● **Written task**
Arrange the records from the line with "You are a computer-use agent. The" up to and including the line with "click(x=271, y=210)" as a two-column CSV with the headers text and answer, one row per record. Put each record's text and its answer in a single quoted field, replacing line breaks with spaces.

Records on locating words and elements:
-------------------------
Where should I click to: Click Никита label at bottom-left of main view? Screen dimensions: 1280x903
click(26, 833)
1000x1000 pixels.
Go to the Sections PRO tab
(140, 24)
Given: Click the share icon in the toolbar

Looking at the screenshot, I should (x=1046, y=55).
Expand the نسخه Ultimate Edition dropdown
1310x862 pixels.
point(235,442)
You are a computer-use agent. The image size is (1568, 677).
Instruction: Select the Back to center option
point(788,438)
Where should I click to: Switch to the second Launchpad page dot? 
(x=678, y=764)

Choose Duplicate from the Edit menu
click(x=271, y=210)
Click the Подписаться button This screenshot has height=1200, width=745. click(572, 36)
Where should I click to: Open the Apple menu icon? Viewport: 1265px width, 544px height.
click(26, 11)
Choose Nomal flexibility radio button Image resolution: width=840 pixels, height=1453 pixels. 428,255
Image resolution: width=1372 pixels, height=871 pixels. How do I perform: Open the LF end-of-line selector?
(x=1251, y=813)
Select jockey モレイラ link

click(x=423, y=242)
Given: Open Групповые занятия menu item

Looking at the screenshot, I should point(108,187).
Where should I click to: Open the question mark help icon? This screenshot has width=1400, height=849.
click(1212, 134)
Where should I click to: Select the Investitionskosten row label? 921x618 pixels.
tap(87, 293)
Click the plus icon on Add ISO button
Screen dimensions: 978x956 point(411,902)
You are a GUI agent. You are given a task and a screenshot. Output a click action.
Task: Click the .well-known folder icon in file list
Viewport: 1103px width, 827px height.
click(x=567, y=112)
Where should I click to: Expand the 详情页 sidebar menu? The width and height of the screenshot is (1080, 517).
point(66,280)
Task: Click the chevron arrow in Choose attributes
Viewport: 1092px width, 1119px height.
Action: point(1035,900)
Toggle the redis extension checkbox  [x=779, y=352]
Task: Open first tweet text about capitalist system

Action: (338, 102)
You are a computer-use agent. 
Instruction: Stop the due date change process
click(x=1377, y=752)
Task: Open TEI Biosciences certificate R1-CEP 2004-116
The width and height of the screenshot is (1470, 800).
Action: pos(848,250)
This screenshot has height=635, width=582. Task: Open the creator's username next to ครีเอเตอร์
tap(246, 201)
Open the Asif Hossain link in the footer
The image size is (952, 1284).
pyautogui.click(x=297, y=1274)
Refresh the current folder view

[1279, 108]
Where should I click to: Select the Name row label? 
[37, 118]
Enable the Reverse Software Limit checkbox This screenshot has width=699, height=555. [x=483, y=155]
-------------------------
● **Result of the exercise**
text,answer
"You are a computer-use agent. The image size is (1568, 677). Instruction: Select the Back to center option","point(788,438)"
"Where should I click to: Switch to the second Launchpad page dot?","(x=678, y=764)"
"Choose Duplicate from the Edit menu","click(x=271, y=210)"